2) Maybe I didn't understand your question, but you're asking when to
stop running simulations, and then you answer yourself: you stop when
the mean time has converged. According to the Law of Large Numbers,
you can be as near to the population (unknown) mean as you like by
taking the mean of an ever bigger sample. Now, if running each
simulation takes some time, are you asking how many simulations you
should run in order to be within a confidence interval of x% around
the mean?


Looking forward to answering your question,

elmarto-ga

Clarification of Question by gooseman-ga on 19 Jun 2002 16:56 PDT
Hi,

>> 1) Are you saying that the number of iterations taken to find the
target follow a skewed poisson distribution?

Yep - It seems that the time taken follows a poisson distribution -
the histogram is skewed to the left, with a long tail to the right.

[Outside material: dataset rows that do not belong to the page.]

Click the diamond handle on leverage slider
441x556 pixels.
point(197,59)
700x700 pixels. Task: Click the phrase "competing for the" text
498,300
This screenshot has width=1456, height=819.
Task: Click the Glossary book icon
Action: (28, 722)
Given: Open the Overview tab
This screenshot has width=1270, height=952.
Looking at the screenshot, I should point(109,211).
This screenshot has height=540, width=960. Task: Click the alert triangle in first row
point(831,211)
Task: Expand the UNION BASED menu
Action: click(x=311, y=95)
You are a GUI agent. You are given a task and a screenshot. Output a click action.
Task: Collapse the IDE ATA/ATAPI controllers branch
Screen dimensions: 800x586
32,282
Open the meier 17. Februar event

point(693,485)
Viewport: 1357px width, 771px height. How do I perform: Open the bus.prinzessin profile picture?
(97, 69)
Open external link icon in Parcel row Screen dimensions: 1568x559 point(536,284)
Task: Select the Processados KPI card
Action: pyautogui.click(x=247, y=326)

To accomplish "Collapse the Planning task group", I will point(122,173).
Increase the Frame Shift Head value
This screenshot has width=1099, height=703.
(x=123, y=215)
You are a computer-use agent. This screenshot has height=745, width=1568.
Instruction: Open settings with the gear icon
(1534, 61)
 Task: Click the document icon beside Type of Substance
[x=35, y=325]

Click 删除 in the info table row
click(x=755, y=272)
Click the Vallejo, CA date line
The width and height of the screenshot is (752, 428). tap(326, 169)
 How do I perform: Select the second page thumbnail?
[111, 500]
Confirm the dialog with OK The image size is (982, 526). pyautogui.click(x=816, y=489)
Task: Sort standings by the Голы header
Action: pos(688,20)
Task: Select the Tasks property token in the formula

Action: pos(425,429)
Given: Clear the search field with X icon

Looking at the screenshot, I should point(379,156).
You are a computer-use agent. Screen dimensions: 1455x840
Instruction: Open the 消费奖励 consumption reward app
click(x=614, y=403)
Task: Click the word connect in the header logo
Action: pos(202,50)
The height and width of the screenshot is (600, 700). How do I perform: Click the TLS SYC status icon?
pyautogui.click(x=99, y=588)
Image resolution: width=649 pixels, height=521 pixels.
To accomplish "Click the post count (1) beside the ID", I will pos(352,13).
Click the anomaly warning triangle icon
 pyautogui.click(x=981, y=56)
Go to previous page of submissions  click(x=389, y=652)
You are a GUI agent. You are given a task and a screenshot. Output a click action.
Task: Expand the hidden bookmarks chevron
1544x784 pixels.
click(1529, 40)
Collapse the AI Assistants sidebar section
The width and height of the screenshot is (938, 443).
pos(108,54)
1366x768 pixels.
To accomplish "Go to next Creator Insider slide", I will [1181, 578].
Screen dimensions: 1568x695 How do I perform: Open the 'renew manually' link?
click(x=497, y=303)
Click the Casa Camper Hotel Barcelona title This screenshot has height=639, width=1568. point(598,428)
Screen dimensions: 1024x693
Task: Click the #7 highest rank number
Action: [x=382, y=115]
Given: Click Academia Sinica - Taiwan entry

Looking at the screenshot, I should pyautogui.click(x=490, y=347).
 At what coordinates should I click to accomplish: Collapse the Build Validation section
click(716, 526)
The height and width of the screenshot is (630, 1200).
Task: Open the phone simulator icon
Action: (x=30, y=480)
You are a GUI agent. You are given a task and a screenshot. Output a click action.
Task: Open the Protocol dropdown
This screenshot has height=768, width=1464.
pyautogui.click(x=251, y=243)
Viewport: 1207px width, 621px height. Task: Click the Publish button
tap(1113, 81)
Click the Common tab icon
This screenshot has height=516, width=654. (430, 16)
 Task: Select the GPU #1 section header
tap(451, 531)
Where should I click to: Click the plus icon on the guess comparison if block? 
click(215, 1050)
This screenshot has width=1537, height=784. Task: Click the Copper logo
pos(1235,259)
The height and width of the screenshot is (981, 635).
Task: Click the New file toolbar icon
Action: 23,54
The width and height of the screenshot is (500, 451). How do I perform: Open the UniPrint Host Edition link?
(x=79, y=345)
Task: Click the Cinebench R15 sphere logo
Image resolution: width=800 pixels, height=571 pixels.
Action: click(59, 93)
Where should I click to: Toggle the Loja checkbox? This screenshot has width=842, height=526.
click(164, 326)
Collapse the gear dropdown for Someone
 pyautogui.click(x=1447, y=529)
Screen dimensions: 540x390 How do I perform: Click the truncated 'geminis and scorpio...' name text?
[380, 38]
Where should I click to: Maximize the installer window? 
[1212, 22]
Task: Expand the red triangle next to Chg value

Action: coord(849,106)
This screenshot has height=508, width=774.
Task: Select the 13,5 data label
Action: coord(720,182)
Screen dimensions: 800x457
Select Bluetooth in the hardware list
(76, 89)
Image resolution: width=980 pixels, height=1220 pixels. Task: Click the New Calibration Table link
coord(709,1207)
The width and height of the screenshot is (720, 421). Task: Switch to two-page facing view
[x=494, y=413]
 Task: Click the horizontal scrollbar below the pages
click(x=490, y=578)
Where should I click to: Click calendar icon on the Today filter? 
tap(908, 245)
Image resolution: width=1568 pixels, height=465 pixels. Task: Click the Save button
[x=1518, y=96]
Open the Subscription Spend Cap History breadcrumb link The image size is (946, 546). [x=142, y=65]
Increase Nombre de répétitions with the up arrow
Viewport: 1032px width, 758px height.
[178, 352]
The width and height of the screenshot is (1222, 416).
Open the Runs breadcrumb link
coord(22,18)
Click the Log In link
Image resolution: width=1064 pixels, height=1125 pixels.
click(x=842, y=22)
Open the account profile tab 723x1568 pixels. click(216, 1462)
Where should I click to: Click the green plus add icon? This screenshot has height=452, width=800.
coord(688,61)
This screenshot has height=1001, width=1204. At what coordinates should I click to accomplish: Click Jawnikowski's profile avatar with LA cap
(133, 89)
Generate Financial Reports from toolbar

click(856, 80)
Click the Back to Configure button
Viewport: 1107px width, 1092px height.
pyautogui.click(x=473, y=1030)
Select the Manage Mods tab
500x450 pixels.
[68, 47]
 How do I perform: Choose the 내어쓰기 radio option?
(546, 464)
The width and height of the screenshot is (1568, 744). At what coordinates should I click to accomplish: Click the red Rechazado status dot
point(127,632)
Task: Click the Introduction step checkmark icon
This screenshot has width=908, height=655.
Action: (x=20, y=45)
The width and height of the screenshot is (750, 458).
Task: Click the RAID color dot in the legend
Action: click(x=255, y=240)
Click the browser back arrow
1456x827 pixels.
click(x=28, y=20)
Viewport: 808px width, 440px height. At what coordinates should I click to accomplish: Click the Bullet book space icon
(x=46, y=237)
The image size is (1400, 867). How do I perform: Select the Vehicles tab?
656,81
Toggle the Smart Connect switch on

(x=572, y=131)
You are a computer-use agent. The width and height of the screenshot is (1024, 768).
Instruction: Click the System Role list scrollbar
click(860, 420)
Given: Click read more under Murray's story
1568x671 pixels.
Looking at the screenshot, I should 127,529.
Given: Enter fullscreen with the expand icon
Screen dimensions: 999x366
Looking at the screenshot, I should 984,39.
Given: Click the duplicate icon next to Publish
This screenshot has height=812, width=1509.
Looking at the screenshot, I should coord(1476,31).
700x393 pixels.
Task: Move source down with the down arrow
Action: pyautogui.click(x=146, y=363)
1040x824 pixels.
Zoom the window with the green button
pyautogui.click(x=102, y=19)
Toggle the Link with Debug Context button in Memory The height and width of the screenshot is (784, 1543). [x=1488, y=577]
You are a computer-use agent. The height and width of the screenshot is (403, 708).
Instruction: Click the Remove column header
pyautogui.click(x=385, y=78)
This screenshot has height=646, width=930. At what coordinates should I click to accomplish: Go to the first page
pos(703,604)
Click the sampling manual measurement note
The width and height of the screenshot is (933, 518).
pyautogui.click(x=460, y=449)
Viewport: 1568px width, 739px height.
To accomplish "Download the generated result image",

>> 2) Maybe I didn't understand your question, but you're asking when
to
stop running simulations, and then you answer yourself: you stop when
the mean time has converged. According to the Law of Large Numbers,
you can be as near to the population (unknown) mean as you like by
taking the mean of an ever bigger sample. Now, if running each
simulation takes some time, are you asking how many simulations you
should run in order to be within a confidence interval of x% around
the mean?

Yep - once the mean converges - There are various methods I have seen
to get _efficiently_ this mean convergence. One friend mentioned batch
running - running the same scenario 10 times, getting the mean, then
20 times, then 40 and each point you check the error margin the mean.
When it is small you stop. But, I'm not sure this is a formal method,
and frankly sounds rather inefficient. Also, if anyone can get me some
source code examples of how to deal with this, I'd be extra greatful!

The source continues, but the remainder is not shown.